The chicken and the horse were the best of friends

And one day while out walking in the farm the horse fell into a pit of quicksand.

The chicken was frightened but thought quickly and ran to get the farmers BMW which was sitting there with the keys in the ignition. He attached a rope to the back of it and drove it over to the pit of quicksand. And the horse grabbed hold of it and the car pulled the horse to safety.

A few days later the horse was woken from his sleep by a few plaintive cries. He got out of bed and saw to his horror that the chicken was drowning in the same self quicksand. He looked over to the farmhouse and suddenly realised that tonight was the night the farmer always drove into town for his rotary meeting. And seeing no rope anywhere he did the only thing he could and stood over the top of the quicksand and lowered his body down and said to the chicken, “grab hold of my dick and we’ll get you out of here”. And the chicken was able to grab hold of his penis and was hauled to safety.

And what’s the moral of the story? If you’re hung like a horse, you don’t need a BMW to pick up chicks.

Harnessing people’s boredom

People, it turns out, are generally bored. And boredom itself is a pretty interesting concept. I like to believe that I never get bored as there is always something to do. But that’s because I’m always using the old definition of bored that we all used when we were kids. When I was a kid other kids would plaintively look up to their mothers and say “I’m booooooooreeeeedd Mum, what can I do?” And I think a lot of other kids mothers would then find something for their child to do. “Here’s a game you could play or a movie you could watch”. Whereas my mother was more old school, she would say, “well I do need a hand picking gooseberries in the garden”.
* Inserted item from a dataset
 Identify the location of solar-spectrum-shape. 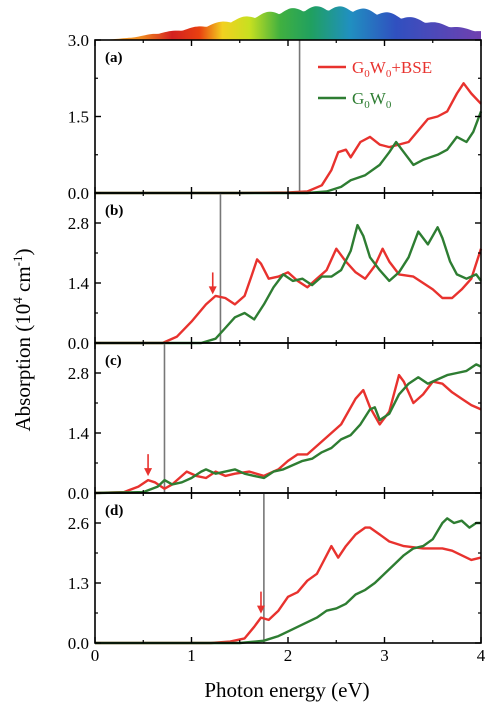
(288, 23).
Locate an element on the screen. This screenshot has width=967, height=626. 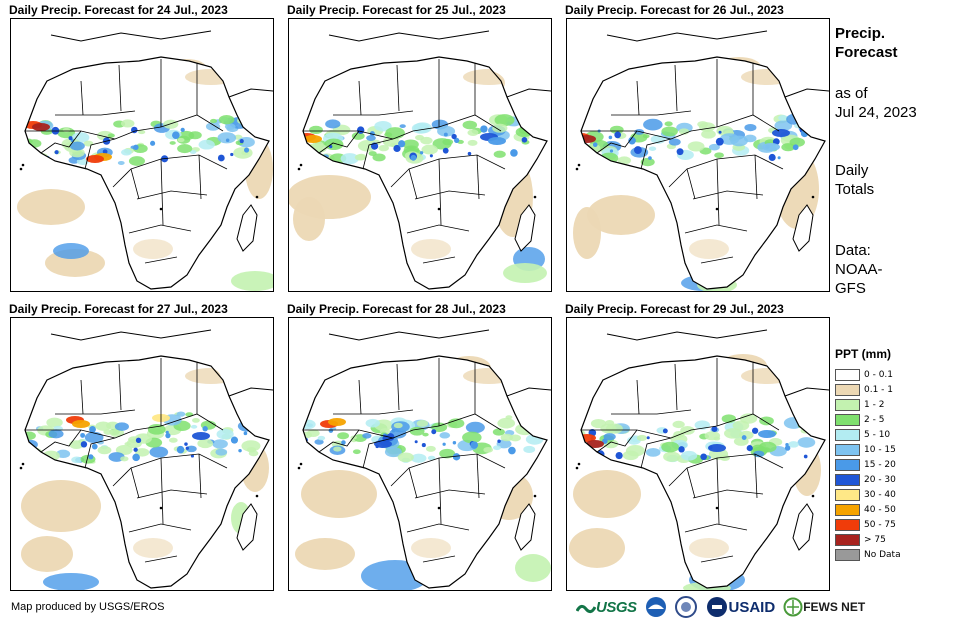
title-line-1: Precip. is located at coordinates (860, 34).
Asking my mother for something to do wasn’t a mistake you made often. But it was a really useful way of making you never get to that bored stage. If you knew that the alternative was something that you didn’t want to do you would you would always make sure that you never ran out of things that you wanted to do (this is rather similar to the concept of dwarf bread – you take on a trip with you something so awful that you’d really have to be hungry to eat it and the knowledge that you have it with you conspires to keep you less hungry).
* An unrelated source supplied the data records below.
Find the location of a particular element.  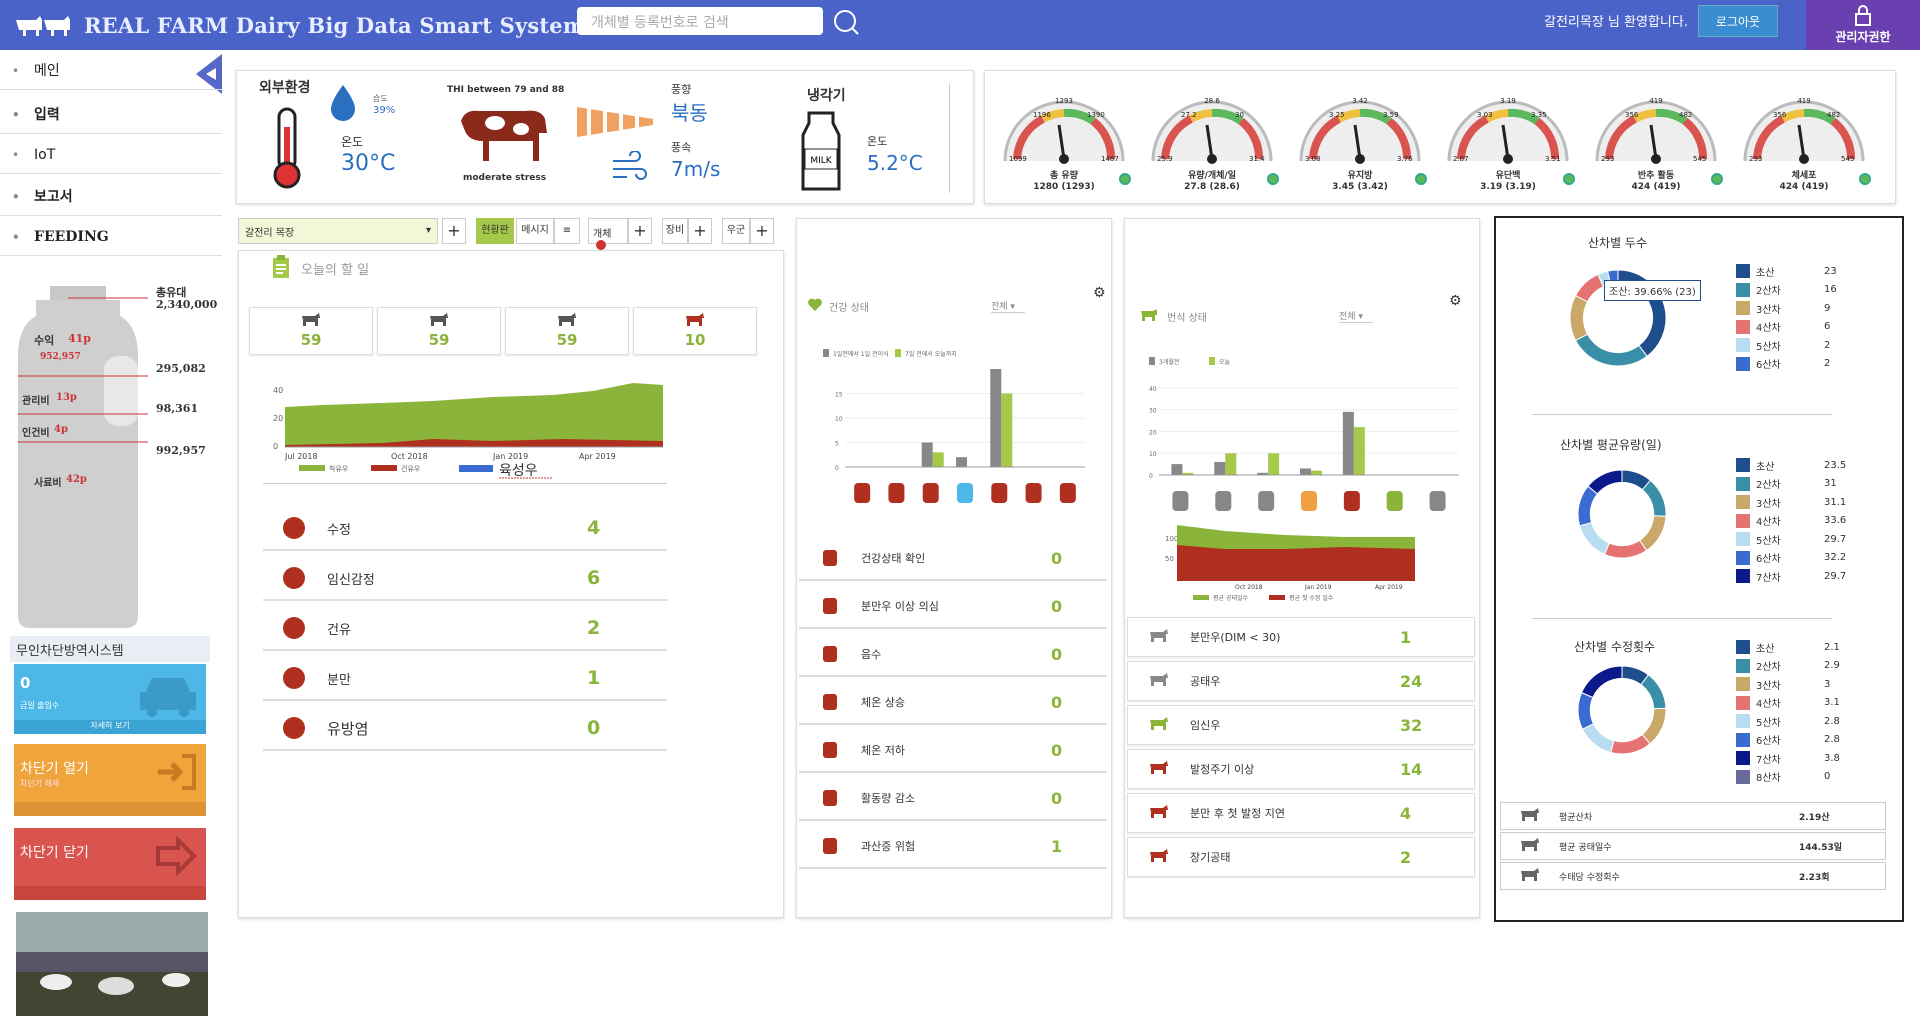

add-equip-button: + is located at coordinates (700, 231).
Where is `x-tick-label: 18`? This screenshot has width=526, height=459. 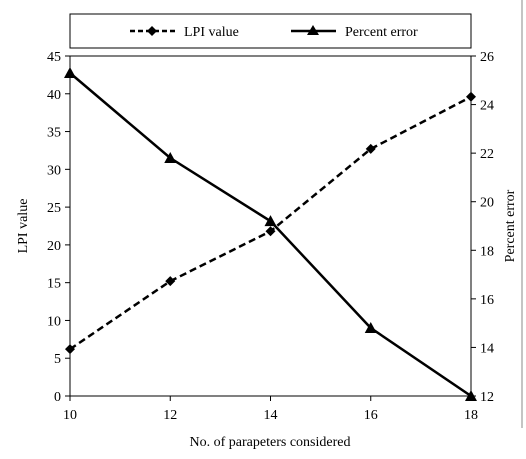 x-tick-label: 18 is located at coordinates (471, 416).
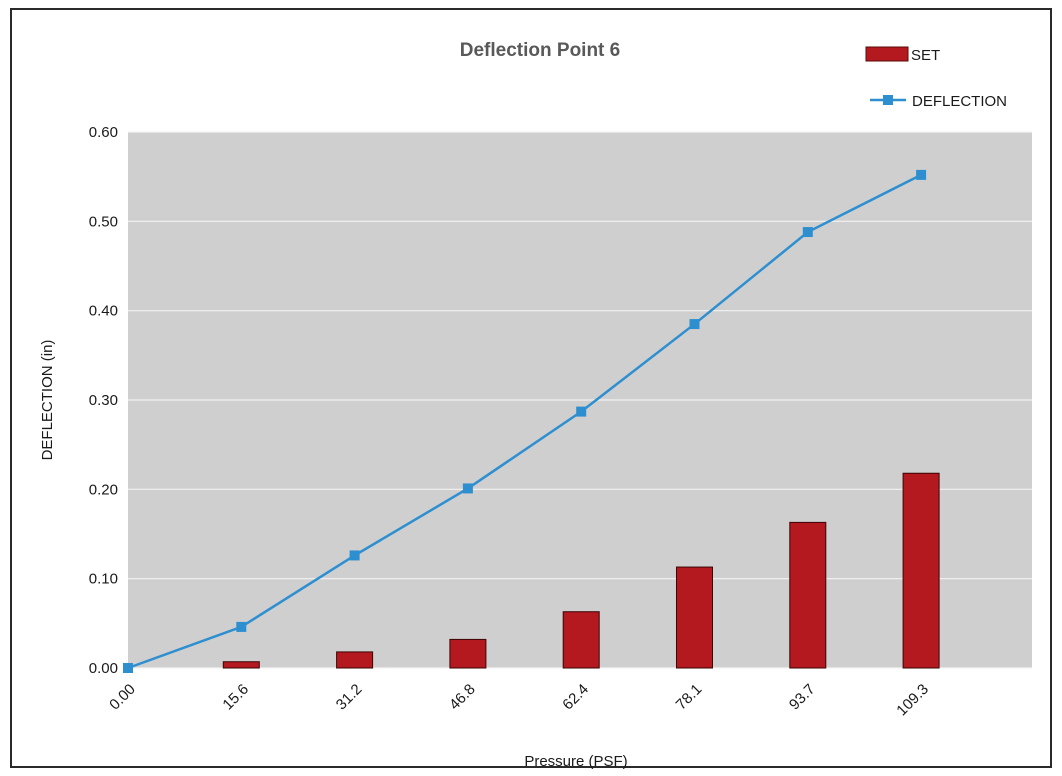 The image size is (1062, 776). I want to click on y-tick-label: 0.10, so click(104, 580).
But once you’ve learnt the valuable lesson of how to stop yourself being bored you find yourself doing increasingly odd things to stop yourself from hitting rock bottom – watching tv programs that you don’t like, randomly surfing the internet hoping something comes up or playing solitaire?

In 2003 people around the world played solitaire for 9 billion hours! To give you a comparator it took 7 million hours to build the empire state building and 20 million to build the panama canal. The rate of humans to hours means that we are generating more than 1 million man hours of work for each hour of time that passes.

So researchers, led by Luis von Ahn have been trying to work out a way of harnessing this latent energy for productivity. Basically they’ve been trying to come up with a game that people still find fun to play, is simple enough that you can play it while your brain is on downtime (like solitaire) and that the result of playing is something productive.

The game von Ahn came up with is breathtakingly simple. It is “say what you see”. A picture pops up on screen and you have to type in a word or phrase that describes what it is that you’re looking at. At the same time another player is trying to do the same with the same picture. If you get the same label then you get points and you move on to the next picture. The productive part comes next when you realise who has been funding some of von Ahn’s research – Google. Google has a lot of pictures and doesn’t really have very good labels for these pictures. If two people who can’t communicate any other way both agree on the label for a picture then that is probably what is in the picture. If you would like to have a play it is here: http://images.google.com/imagelabeler/

I wonder what the next stage of this will be? With that much power available there has got to be some good stuff to do.